Achieving this ambitious aim will require massive structural improvements across the board. It will require improvements to the thermal performance of the housing envelope, through lower wall, floor, roof and glazing U-Values and reduced infiltration heat losses through better draught stripping, or better yet through mechanical ventilation systems with heat recovery. It will also require a shift away from the now almost ubiquitous gas central heating and hot water systems to electrical systems, such as heat pumps.
Through a combination of renovation and new construction our housing stock has already undergone significant improvements since the 1973 oil crises, which paved the way to the first, and increasingly stringent ever since, regulations for the conservation of heat and power. These regulatory improvements were complemented with subsidies to encourage investments in the building envelope and in more efficient gas central heating systems. But interestingly, carbon emissions from housing have increased over the past thirty years. This is partly because there are simply more houses now than there were thirty years ago. But it is also, in fact mainly, because of changes in lifestyle. We heat our houses far more than we used to, so that the average indoor temperature has increased significantly, and we also use far more electrical appliances. These two factors, the so-called “rebound effect”, have more than compensated for the improvements to the thermal performance of our homes.
Furthermore, some recent policy interventions such as the Green Deal have failed to achieve the anticipated uptake of housing decarbonisation investments.
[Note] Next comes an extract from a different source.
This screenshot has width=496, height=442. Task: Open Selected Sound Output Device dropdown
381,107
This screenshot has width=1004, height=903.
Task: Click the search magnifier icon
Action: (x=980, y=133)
Or else, in the case of the Feed-in Tariff, they have been too successful: leading to far more installations of photovoltaic (PV) panels, and associated subsidies, than were anticipated.
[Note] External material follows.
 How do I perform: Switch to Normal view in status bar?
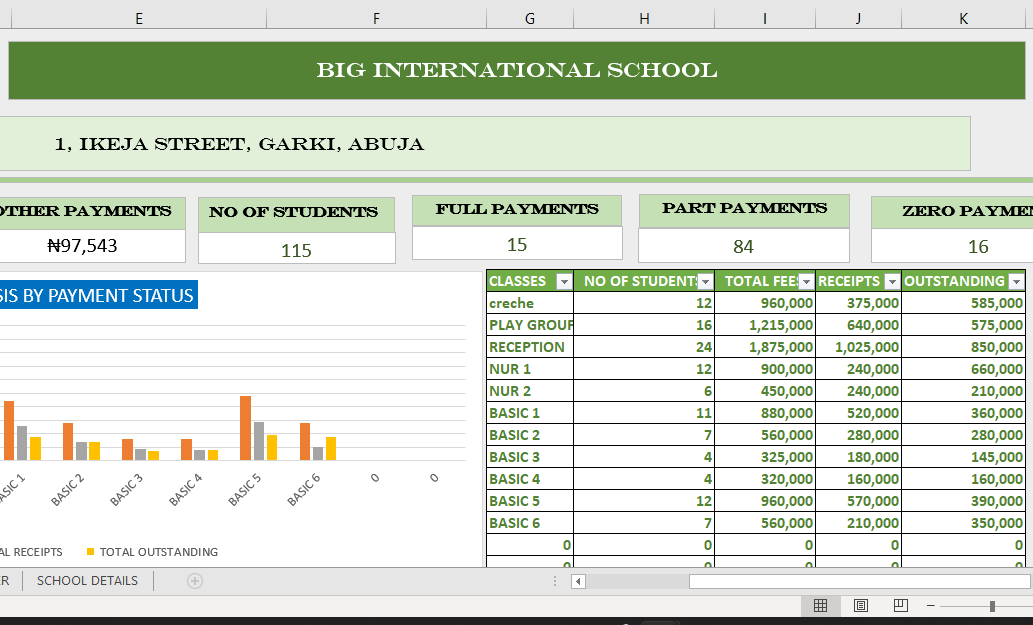click(x=820, y=606)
So, the situation is complicated. We need to understand how we can reduce energy demand in the first place, mainly through conserving heat, and how we can substitute heating and hot water systems with more energy efficient (electric) alternatives. But this of course, only makes sense if the technologies we use for generating electricity, whether these are centralised or distributed (as with PV panels), are also decarbonised. We also, and this is the most complicated part, need to anticipate lifestyle, and even demographic, changes; and the likely uptake of policy measures that are designed to stimulate the much-needed transformation of our housing stock’s Carbon intensity.
Providing these insights to improve the evidence base for, and ultimately the success of, future housing stock decarbonisation policy measures will require comprehensive models.
The UK has a long and proud history of developing energy models of the its housing stock. Indeed some 29 such models have been developed since the 1973 oil crisis. But these are simplified models that do not support a faithful representation of the lifestyle factors mentioned earlier and the corresponding implications for health and comfort. To address this, a team at Sheffield School of Architecture has developed a new dynamic housing stock energy modelling platform, called the Housing Energy Hub (or “EnHub” for short). This is a modular open-source platform that simulates the dynamic performance of the UK housing stock, through the representation of archetypes, representing the distribution of housing shape, size, tenure, age, systems and location. EnHub does this through the use of standard, regularly updated datasets, so that its simulations can in turn be updated as new datasets are published.
In its present form, EnHub enables us to test the effects on future carbon emissions of scenarios regarding changes to housing fabric and systems and household lifestyle factors. But work is currently underway to augment this largely physical modelling capability with new social models to predict the likely impacts of future policy measures; complementing our representation of housing archetypes with household archetypes and the behaviours of these household members. This will provide a powerful resource to support the government as it ramps up its plans to achieve our zero Carbon future!
This social simulation extension to EnHub also has the potential to anticipate the likelihood that viral diseases like Covid-19 would be transmitted within and between households, and to evaluate measures to mitigate this risk.
Views expressed by authors may not represent the views of CaCHE.